#### INFORMATION SHOWN:
===

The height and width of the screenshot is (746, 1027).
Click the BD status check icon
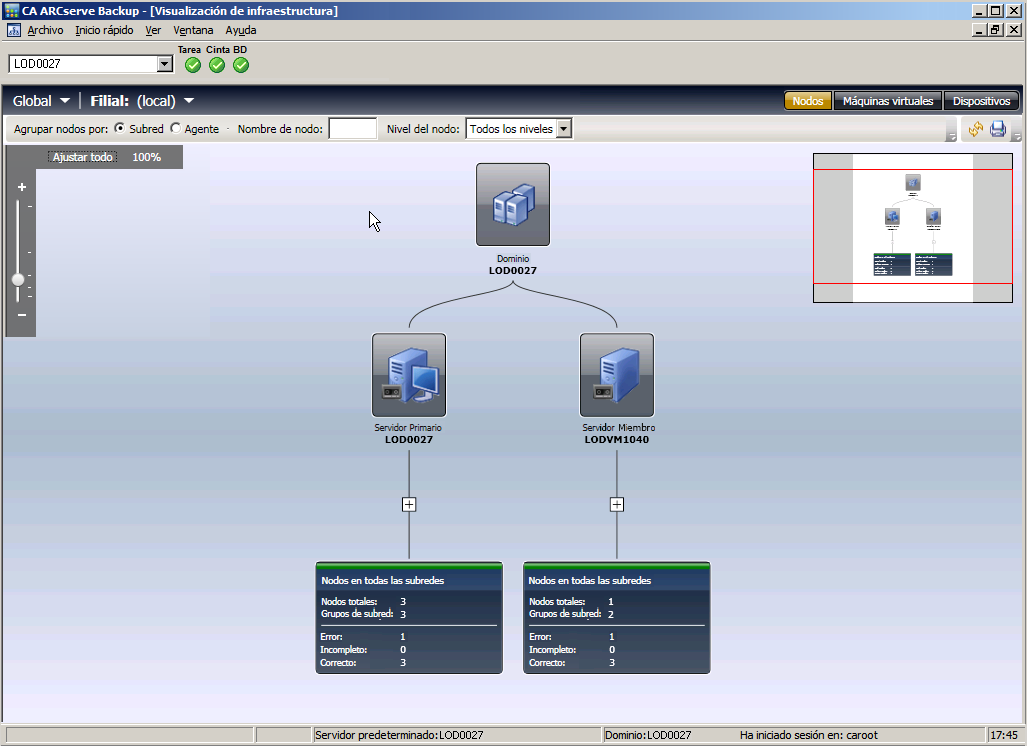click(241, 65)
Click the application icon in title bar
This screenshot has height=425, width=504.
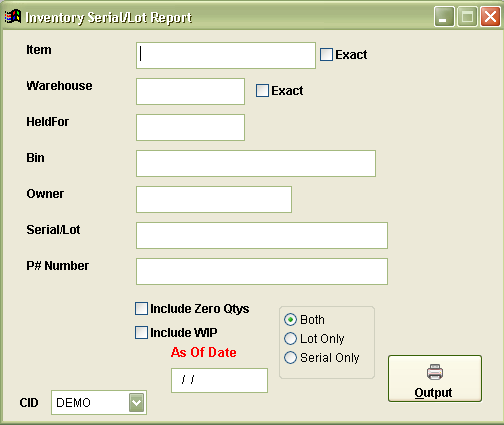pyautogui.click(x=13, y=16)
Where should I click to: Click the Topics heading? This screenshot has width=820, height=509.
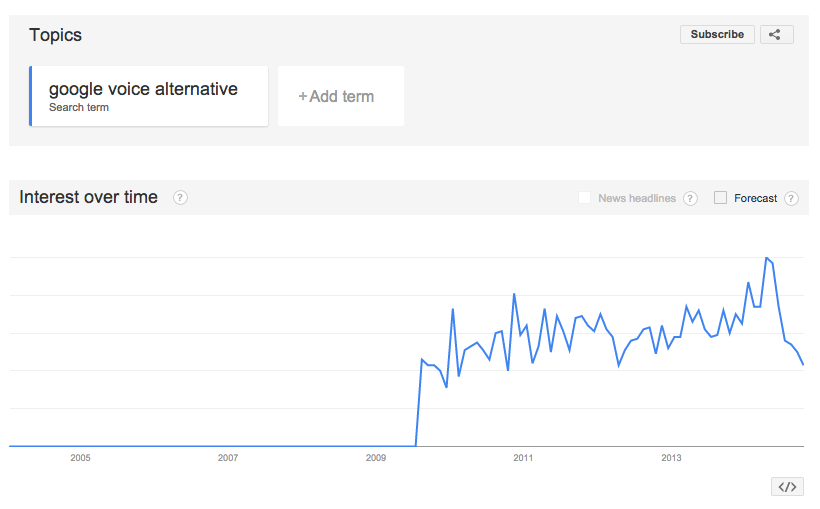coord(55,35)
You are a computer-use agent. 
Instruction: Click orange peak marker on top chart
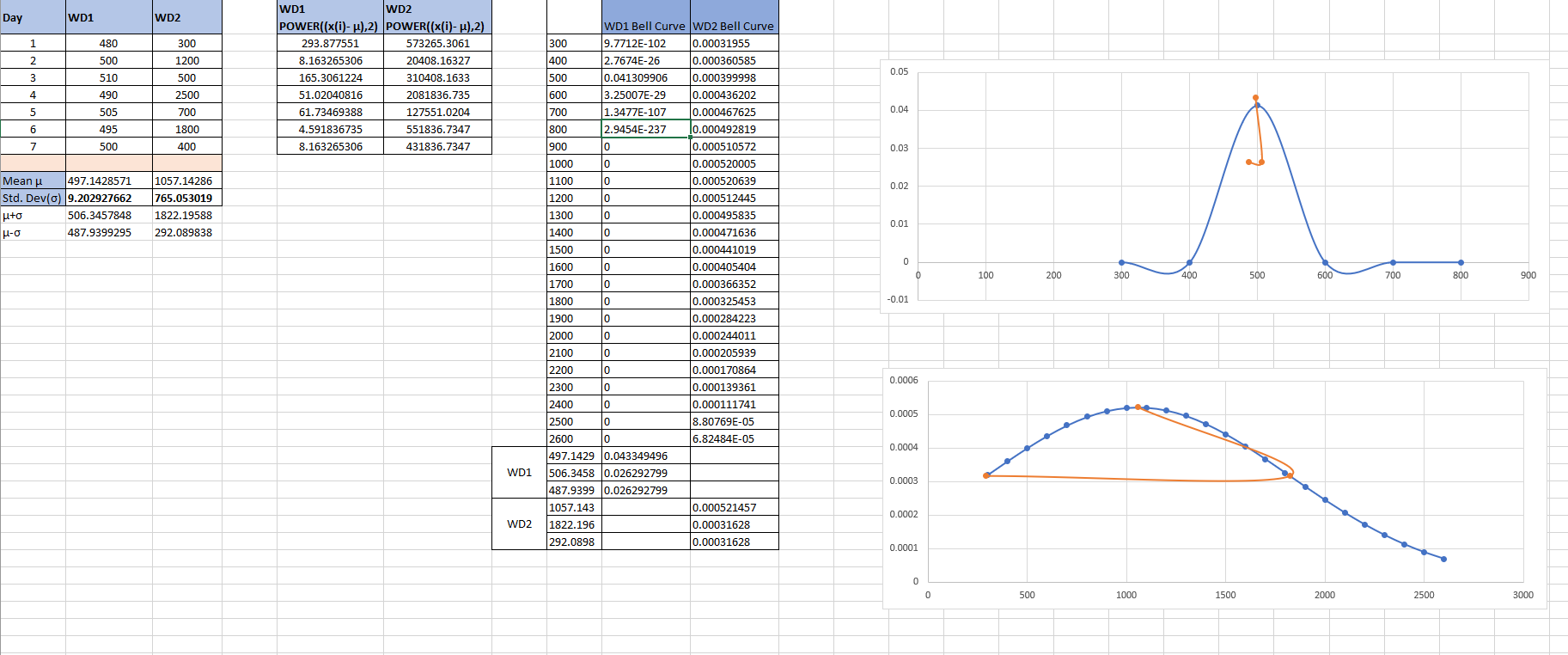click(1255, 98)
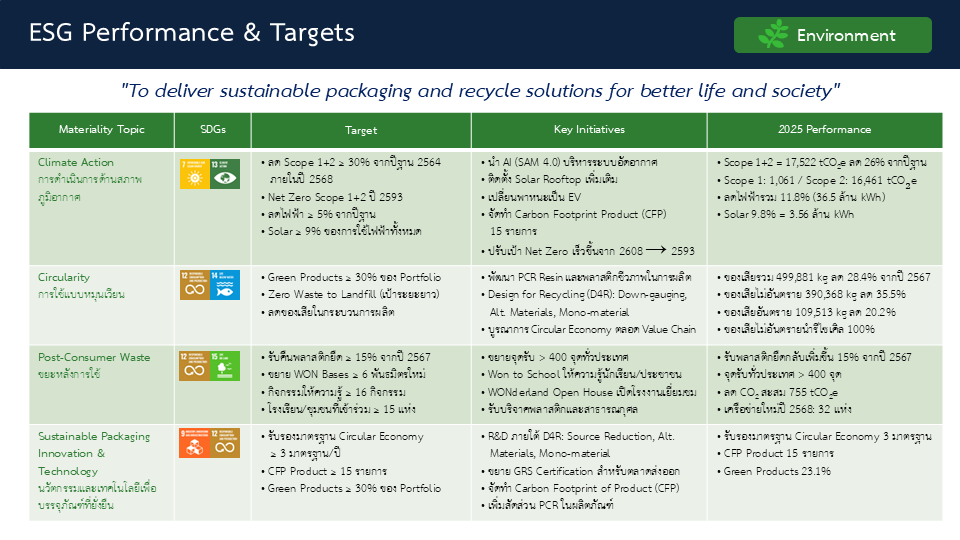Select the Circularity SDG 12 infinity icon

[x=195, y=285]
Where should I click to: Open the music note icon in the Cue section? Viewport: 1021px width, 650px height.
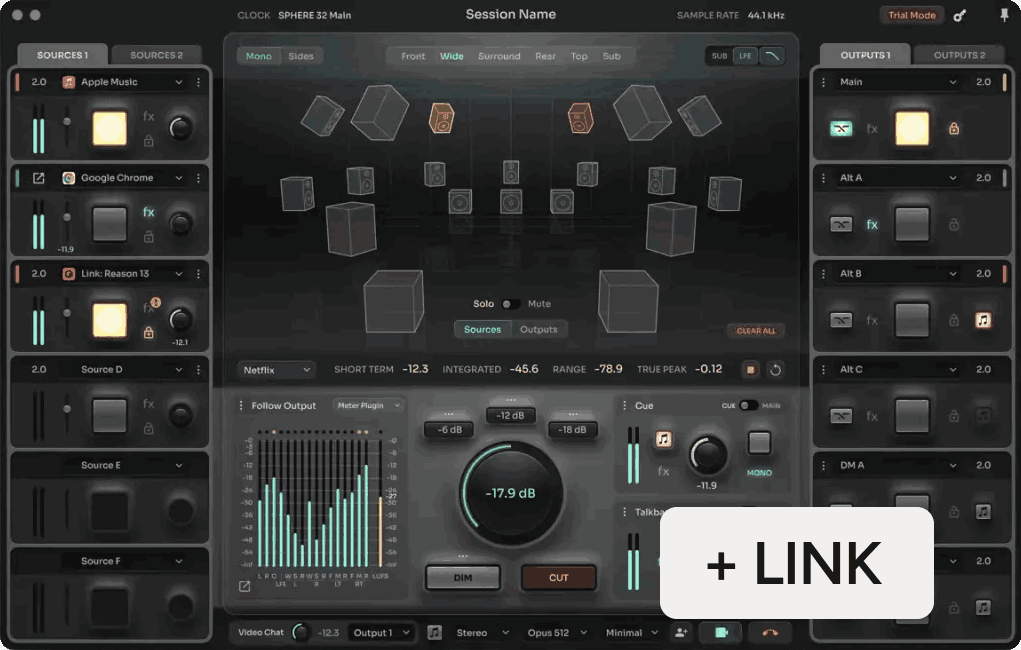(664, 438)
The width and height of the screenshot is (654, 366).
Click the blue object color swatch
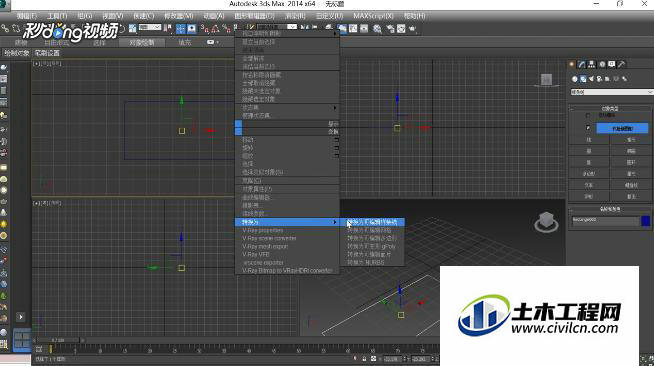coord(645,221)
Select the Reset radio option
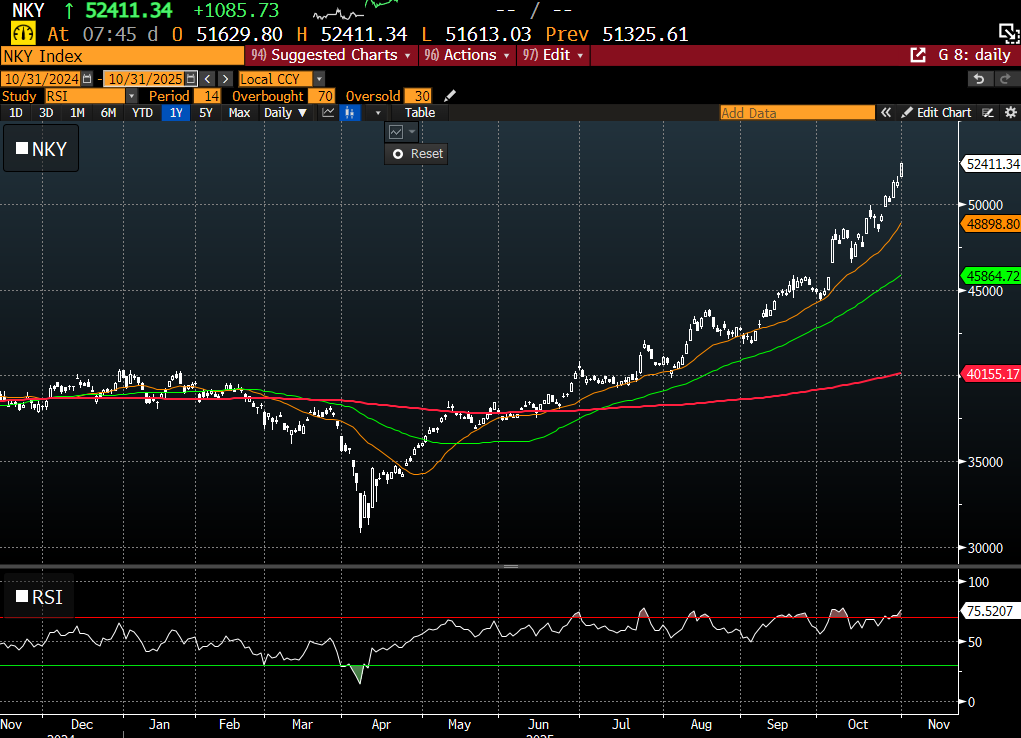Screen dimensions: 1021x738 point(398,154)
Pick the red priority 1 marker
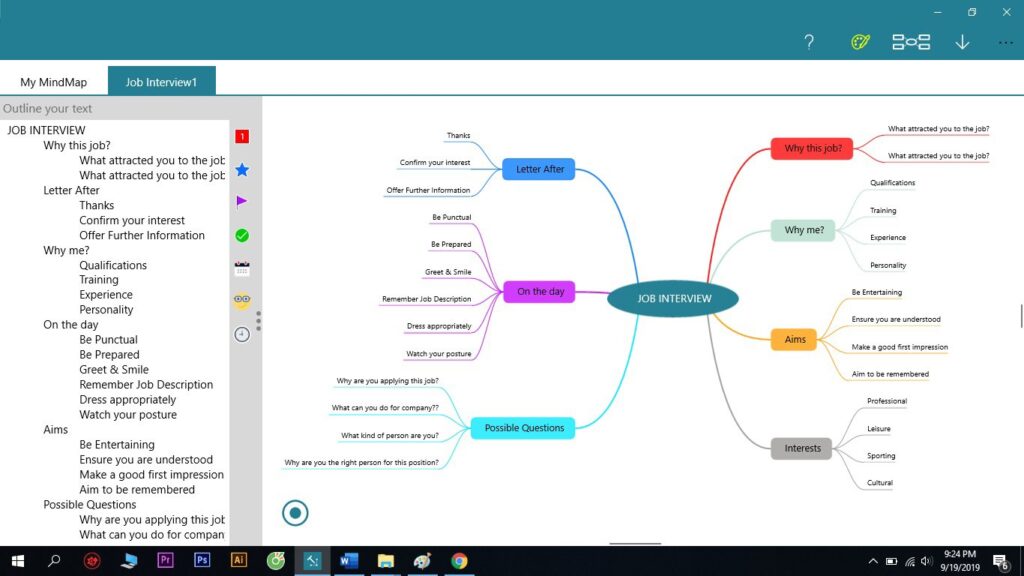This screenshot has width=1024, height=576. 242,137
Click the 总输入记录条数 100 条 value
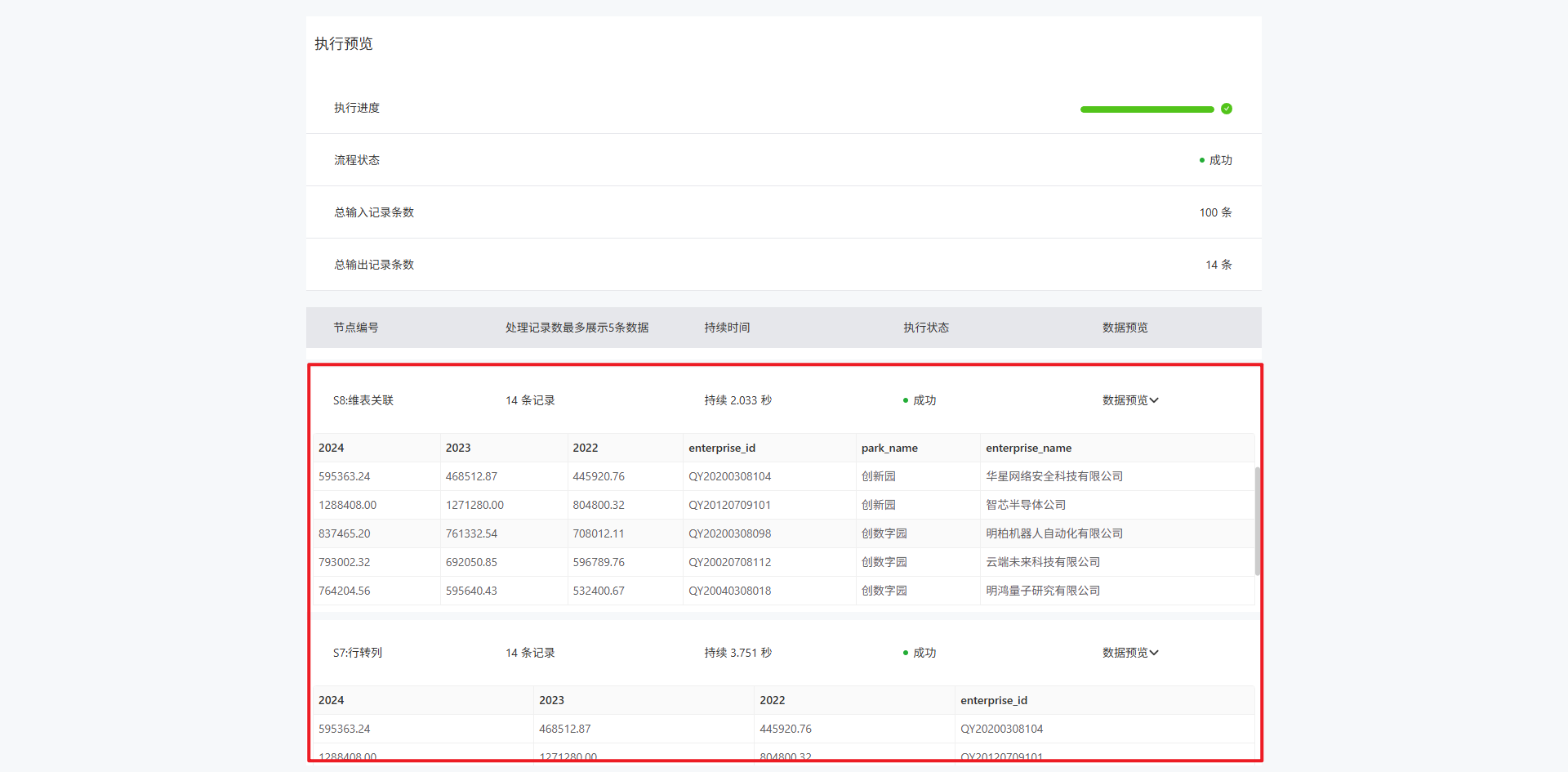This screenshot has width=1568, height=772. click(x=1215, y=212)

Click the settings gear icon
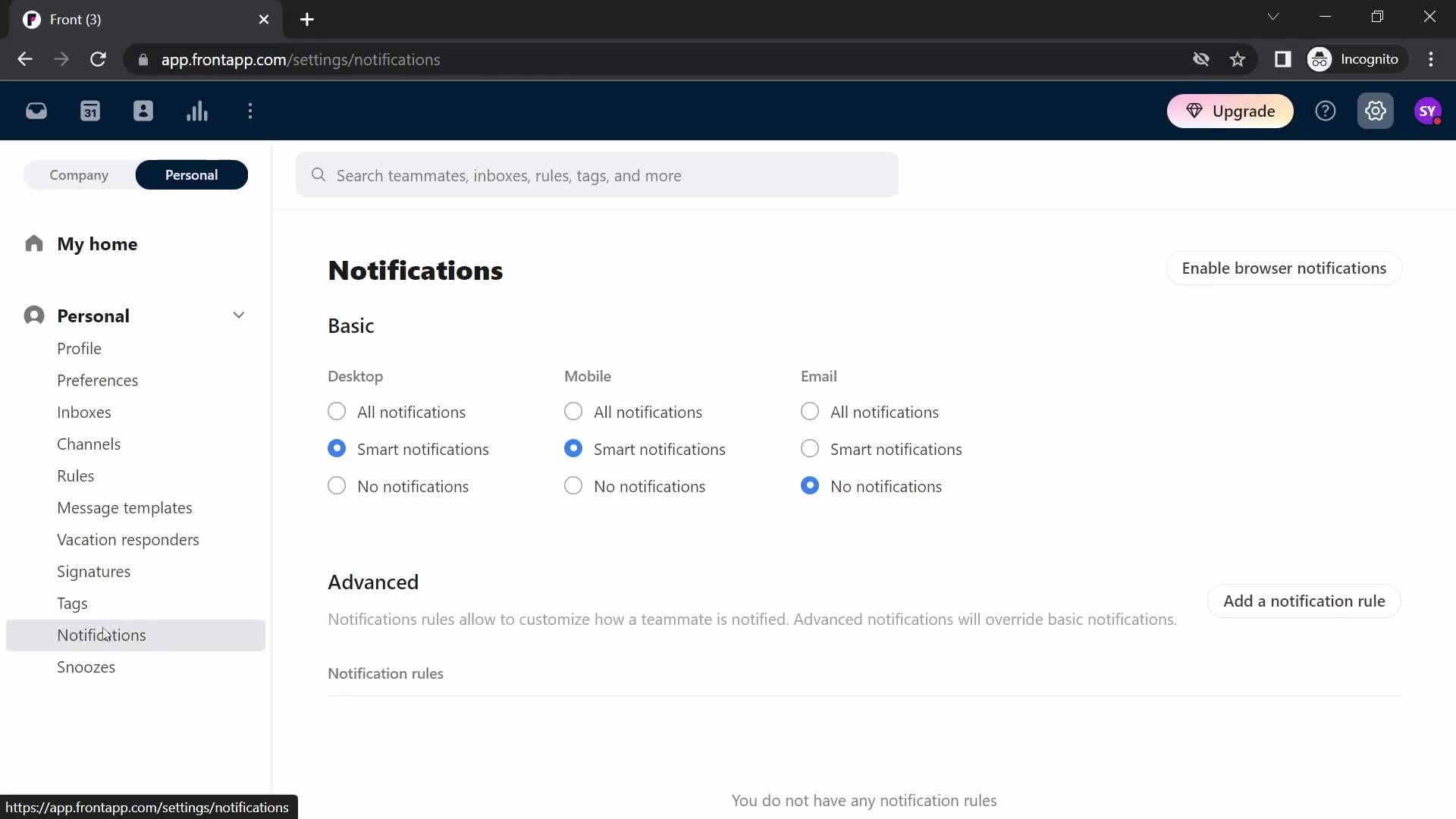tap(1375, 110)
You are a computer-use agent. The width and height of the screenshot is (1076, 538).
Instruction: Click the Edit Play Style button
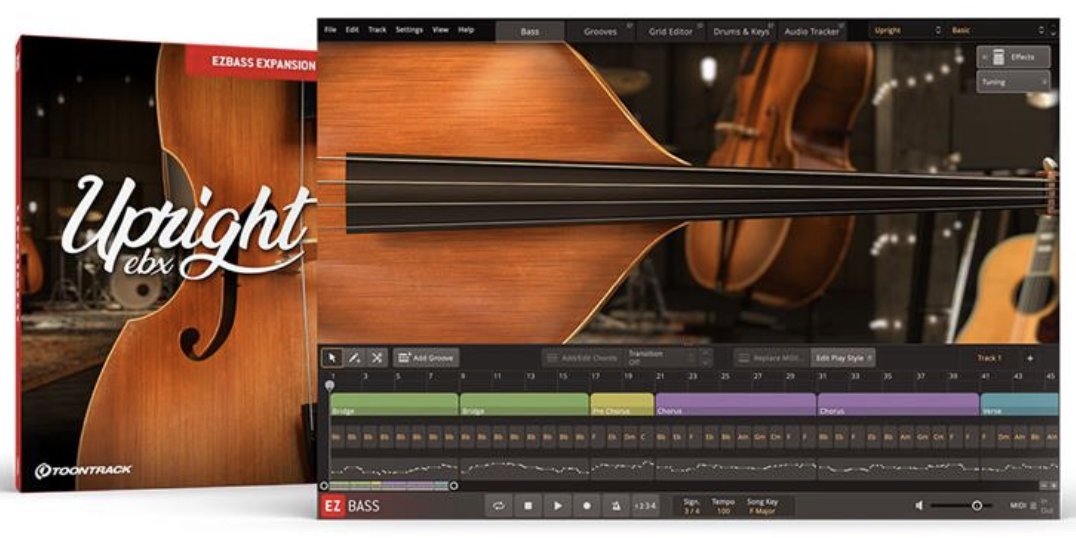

===

#### WHAT THE EXERCISE ASKS:
In your copy, include no pictures and only the lines from the line with "Click the blue object color swatch" through the final line of the listing above, reproduced exactly.

#### OUTPUT FOR THIS TASK:
Click the blue object color swatch
coord(645,221)
Select the Reset radio option
Screen dimensions: 1021x738 point(398,154)
Pick the red priority 1 marker
This screenshot has width=1024, height=576. 242,137
Click the 总输入记录条数 100 条 value
This screenshot has width=1568, height=772. click(x=1215, y=212)

Click the settings gear icon
tap(1375, 110)
You are a computer-use agent. The width and height of the screenshot is (1076, 538).
Instruction: Click the Edit Play Style button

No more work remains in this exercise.